В кампании, организованной Клемансо из чисто идейных и принципиальных мотивов, поначалу приняли участие лишь левые интеллектуалы – Эмиль Золя, Анатоль Франс, Эжен Дюкло, историк Габриель Моно и библиотекарь Люсьен Эрр, а также группа молодых людей, которые объединились вокруг журнала «Кайе де ля кензен», – ее лидер Шарль Пеги, молодой Ромен Роллан, Сюарес, Жорж Сорель, Даниель Алеви и Бернар Лазар.
Характерна позиция обеих социалистических партий Франции. Относительно Рабочей партии Жюля Геда (на которую рассчитывали Маркс и Энгельс, потому что среди ее лидеров были оба зятя Маркса – Поль Лафарг и Шарль Лонге), то ее поведение нетрудно было предусмотреть: социалисты-гедисты считали борьбу за демократию делом буржуазии и принципиально поддерживали правых против левых, потому что, как и большевики-сталинцы, считали левых демократических деятелей более опасными, чем откровенные правые. Из этих соображений они поддерживали сторонников военной диктатуры Буланже, из этих соображений они помогли правым провалить Клемансо на выборах в парламент в 1893 г. Жюль Гед заявлял, что «закон и честь – это просто слова».[45] Более склонным к серьезному восприятию этих «слов» был Жан Жорес, но и он не поддержал инициативу Клемансо и левых писателей.
Казалось, из борьбы за торжество порядочности и за принципы республики ничего не выйдет. И ничего бы не вышло, если бы наступление антисемитов не имело такого ярко выраженного консервативного характера. Социалисты, сначала партии Жореса, постепенно втянулись в кампанию потому, что они были против попов и офицеров. Борьба против набрала такие обороты, что закончилась позорным поражением «антидрейфусаров». Католическая церковь признала свою ошибку, а в армии прошла чистка офицерского состава.

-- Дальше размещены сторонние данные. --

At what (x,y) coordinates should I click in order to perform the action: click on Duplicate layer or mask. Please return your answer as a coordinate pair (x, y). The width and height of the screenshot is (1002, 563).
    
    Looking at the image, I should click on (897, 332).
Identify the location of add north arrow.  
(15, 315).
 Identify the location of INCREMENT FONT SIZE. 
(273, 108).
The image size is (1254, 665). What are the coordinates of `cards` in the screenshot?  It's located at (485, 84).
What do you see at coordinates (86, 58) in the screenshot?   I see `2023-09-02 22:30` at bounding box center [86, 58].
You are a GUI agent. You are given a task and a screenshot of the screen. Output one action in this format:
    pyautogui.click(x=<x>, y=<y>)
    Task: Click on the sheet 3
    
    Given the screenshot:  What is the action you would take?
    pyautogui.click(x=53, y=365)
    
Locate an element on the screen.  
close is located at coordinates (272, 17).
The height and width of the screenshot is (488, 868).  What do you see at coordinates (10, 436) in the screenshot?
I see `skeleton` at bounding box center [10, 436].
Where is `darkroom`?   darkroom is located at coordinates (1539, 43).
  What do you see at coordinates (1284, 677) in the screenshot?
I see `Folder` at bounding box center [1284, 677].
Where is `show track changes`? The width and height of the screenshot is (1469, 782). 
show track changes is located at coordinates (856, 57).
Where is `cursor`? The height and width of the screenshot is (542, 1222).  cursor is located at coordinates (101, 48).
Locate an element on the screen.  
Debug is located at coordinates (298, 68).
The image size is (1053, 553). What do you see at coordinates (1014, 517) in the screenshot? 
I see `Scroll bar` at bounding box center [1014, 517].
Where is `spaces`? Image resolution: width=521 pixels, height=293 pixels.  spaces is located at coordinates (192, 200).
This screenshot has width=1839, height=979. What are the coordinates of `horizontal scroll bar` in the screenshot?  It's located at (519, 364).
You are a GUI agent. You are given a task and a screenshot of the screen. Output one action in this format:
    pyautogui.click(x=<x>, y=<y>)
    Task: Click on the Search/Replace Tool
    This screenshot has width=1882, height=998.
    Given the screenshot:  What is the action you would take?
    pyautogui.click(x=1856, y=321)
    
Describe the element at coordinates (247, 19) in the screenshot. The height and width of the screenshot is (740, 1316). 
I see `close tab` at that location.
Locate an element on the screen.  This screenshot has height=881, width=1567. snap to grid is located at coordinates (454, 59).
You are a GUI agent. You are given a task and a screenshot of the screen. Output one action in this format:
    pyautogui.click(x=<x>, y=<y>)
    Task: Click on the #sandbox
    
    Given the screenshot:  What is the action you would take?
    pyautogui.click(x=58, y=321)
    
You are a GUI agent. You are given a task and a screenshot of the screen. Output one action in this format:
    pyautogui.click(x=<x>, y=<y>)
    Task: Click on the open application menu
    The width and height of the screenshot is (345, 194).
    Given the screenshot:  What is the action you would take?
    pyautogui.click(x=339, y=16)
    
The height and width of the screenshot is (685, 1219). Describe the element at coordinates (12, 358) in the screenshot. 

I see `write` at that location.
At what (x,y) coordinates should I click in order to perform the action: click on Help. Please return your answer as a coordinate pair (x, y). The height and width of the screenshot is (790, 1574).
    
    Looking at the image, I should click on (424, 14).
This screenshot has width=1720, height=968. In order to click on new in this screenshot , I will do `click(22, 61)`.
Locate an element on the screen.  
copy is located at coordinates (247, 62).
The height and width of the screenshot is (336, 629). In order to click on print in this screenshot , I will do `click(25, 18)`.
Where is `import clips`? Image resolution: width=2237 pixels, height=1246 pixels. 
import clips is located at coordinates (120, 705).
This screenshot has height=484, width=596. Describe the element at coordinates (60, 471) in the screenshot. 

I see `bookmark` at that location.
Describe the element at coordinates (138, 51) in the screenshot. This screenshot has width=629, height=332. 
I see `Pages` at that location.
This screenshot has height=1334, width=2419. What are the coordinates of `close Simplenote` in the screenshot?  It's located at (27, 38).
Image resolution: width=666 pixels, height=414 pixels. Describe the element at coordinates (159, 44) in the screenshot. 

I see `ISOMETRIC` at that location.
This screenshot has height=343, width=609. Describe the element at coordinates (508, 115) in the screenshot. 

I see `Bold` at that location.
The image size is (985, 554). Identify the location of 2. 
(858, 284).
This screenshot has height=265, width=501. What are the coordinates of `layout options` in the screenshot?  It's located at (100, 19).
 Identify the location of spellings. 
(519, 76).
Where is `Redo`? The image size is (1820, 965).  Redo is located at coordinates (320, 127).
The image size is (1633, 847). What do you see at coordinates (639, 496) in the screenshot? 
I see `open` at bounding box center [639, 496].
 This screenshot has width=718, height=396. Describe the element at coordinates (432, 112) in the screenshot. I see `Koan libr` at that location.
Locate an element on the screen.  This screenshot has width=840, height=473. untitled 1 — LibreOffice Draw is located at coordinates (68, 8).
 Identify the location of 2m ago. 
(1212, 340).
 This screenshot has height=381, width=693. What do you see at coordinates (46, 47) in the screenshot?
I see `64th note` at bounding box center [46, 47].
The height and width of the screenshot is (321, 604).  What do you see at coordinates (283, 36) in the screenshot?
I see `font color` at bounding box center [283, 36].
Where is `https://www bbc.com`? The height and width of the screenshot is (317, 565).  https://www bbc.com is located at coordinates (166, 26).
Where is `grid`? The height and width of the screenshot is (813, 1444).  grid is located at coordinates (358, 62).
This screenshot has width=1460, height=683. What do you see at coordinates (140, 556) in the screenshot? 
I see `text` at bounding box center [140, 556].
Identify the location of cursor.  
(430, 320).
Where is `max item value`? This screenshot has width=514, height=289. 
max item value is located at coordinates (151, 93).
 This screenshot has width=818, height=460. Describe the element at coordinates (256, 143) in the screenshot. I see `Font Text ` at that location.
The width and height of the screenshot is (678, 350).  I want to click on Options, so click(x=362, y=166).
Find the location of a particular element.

Консерватизм во Франции в результате дела Дрейфуса потерпел поражение. Но не стало это и победой принципов. Изменилось в интересах республиканского и демократического лагеря соотношение сил, но демократия поняла, что за нее французский народ не пойдет на баррикады.
Евреи
Еврейская проблема стала пробным камнем демократии не только во Франции – в истории XX века она была едва ли не самой раздражающей и для западной, и для исламской цивилизации. Поэтому стоит отвлечься от европейских хлопот начала века, чтобы выяснить отношения с той цивилизацией, которая была все время рядом с нами и которую мы пытались не замечать.
Левант еще в древнегреческие, а особенно в эллинистические времена был местом, где европейская культура основательно соприкоснулась с азиатским бытом, местными верованиями и культурными представлениями. И мало осталось народов переднеазийской цивилизации, которые прошли сквозь тигли левантийства и сохранили какие-либо следы своей идентичности. Не осталось арамейских языков Вавилона и Сирии, не осталось филистимлян, финикийцев, моавитян, идумейцев, угаритов, ничего из древнего западносемитского Ханаана. Кроме евреев.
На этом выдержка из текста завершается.